◆ **Work instructions**
The lines to copy are those in the listing that hold the word "computer".

◆ **Provided records**
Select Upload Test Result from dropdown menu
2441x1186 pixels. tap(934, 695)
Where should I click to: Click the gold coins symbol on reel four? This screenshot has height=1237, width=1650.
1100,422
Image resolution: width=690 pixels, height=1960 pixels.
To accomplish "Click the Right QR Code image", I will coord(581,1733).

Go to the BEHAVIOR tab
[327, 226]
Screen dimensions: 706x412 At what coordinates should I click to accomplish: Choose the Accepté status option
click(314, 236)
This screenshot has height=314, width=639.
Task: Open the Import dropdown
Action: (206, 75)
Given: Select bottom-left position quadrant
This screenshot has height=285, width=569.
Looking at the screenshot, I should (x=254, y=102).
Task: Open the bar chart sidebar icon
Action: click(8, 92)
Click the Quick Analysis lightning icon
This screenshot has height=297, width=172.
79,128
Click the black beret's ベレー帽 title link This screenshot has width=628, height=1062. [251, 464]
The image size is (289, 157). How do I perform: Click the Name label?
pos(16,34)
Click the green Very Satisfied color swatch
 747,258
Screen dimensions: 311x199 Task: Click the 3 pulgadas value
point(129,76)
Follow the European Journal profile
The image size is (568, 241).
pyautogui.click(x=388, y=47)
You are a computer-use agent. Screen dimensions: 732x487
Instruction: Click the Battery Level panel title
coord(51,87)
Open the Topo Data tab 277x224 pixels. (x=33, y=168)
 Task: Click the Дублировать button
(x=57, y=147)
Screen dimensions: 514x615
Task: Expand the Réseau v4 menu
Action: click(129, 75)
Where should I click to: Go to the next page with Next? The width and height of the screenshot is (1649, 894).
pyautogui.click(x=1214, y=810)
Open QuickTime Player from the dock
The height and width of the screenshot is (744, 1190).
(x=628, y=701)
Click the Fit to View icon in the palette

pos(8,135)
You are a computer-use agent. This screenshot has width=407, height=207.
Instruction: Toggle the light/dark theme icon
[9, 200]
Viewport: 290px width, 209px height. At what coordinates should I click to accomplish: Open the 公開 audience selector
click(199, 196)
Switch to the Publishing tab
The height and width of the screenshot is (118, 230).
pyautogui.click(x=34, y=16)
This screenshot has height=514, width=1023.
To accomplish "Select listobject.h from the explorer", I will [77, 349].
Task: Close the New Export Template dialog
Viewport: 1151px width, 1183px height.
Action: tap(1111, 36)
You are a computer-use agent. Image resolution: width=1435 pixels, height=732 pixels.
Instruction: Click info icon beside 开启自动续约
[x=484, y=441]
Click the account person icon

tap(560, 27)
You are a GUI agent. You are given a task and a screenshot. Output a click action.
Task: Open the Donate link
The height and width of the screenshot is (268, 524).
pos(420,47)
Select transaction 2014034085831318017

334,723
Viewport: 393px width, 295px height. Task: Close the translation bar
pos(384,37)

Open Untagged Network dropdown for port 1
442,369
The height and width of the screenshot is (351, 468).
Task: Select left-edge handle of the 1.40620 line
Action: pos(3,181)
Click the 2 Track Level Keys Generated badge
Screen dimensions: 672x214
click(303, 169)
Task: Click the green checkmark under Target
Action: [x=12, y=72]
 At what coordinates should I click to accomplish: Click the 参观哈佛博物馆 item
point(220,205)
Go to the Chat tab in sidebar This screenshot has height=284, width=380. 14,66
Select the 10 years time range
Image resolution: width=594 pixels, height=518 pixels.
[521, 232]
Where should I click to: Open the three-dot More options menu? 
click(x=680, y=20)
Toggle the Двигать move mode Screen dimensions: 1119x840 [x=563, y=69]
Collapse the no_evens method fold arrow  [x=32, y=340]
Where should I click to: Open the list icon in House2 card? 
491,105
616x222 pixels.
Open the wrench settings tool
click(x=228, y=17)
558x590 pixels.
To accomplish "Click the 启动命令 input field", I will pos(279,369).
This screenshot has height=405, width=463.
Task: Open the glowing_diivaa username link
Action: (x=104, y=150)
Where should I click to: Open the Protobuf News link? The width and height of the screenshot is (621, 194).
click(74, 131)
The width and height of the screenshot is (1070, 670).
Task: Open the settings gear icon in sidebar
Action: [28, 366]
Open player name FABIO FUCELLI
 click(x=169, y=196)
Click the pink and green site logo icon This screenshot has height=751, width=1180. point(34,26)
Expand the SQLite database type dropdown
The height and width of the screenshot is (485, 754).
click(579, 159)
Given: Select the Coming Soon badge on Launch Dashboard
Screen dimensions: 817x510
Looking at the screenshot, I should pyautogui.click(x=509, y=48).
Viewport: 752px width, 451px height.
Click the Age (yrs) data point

◆ **Solution to this exercise**
You are a computer-use agent. Screen dimensions: 732x487
You are a computer-use agent. This screenshot has width=407, height=207.
You are a computer-use agent. Image resolution: width=1435 pixels, height=732 pixels.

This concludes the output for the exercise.